Begin maar eens met opletten waar je eigen aandacht of die van je klanten zit: op het probleem of op de gewenste uitkomst? En overal waar je mensen, inclusief jezelf, over problemen hoort praten, stel je de vraag:
“En wat zou je willen dat er gaat gebeuren?”.
’t Is even oefenen op de vraag, hij klinkt misschien wat gek voor je. Geloof me, en de vele klanten met me die het intussen toepassen: het werkt!
Ha Wendy
Dank voor je artikel over de gewenste uitkomsten. Mooie reminder.

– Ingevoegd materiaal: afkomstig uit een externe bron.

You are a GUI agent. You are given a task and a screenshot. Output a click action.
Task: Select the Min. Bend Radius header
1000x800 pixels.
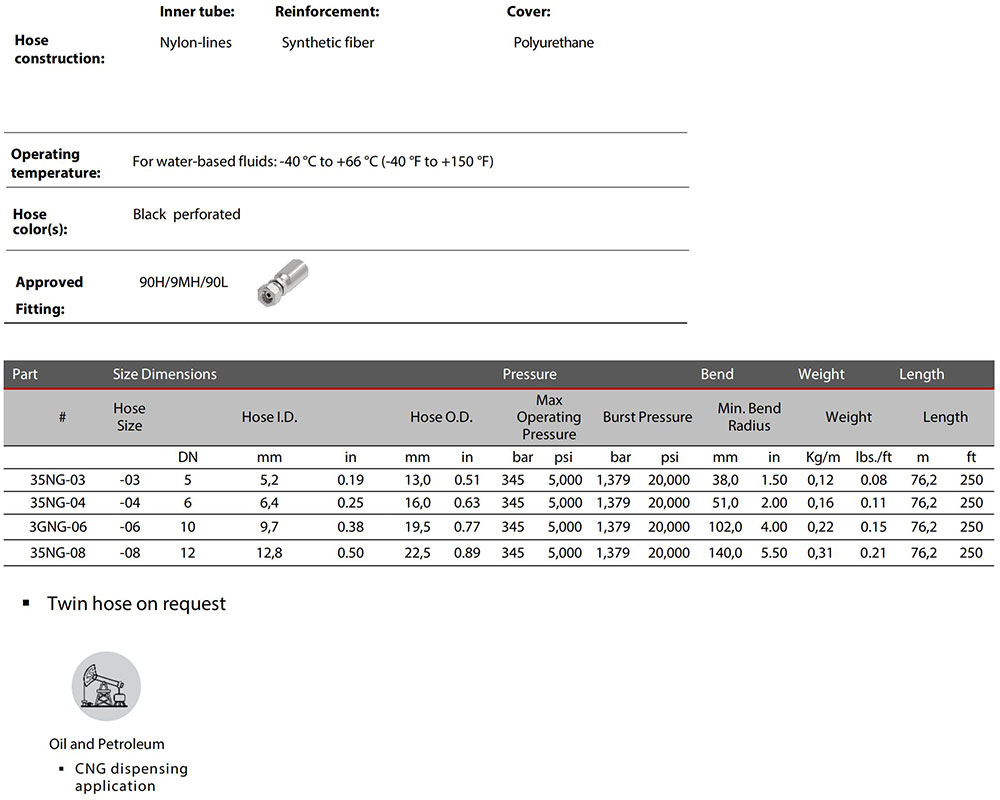(x=749, y=417)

Moet alleen in punt 4 onderaan bij het stukje over Blue “van wat hij wil en hoe en hoe jij dat kan bereiken niet staan hoe hij dat kan bereiken?” Zie punt 3 eigenaarschap. Groetjes Saskia
Dankje Saskia,
Het foutje passen we gauw aan. Fijn om te lezen dat het voor je werkt als reminder. Dat past dan weer mooi bij mijn gewenste uitkomst van zo’n blog.
Groeten, Wendy
Ha Wendy,
Wat een mooie observatie van je! Dank dat je het wilt delen. Een 6e reden kan zijn dat door te denken in oplossingen je creativiteit ook toeneemt. Doordat je in jezelf op zoek gaat naar je werkelijke drijfveren, kom je werkelijk in een andere ‘state of mind’ terecht. Je hersenen maken stofjes aan waarbij je je prettiger gaat voelen. En dat bevordert het reatieve te denken. en dat maakt weer extra stofjes aan.. enz.
Zelf doe ik een opleiding appreciative inquiry bij de AI-100 leergang. Jouw manier van werken sluit daar prima bij aan.
Dankjewel Marja,
Inderdaad een mooie 6e reden! Het is zeker ook herkenbaar: wat er gebeurt als je uitkomstgericht werkt. We zijn ’toevallig ook net in gesprek over de aansluiting van Zuiver Communiceren en AI. Wie weet zie je er ook daar nog wel eens iets over voorbij komen.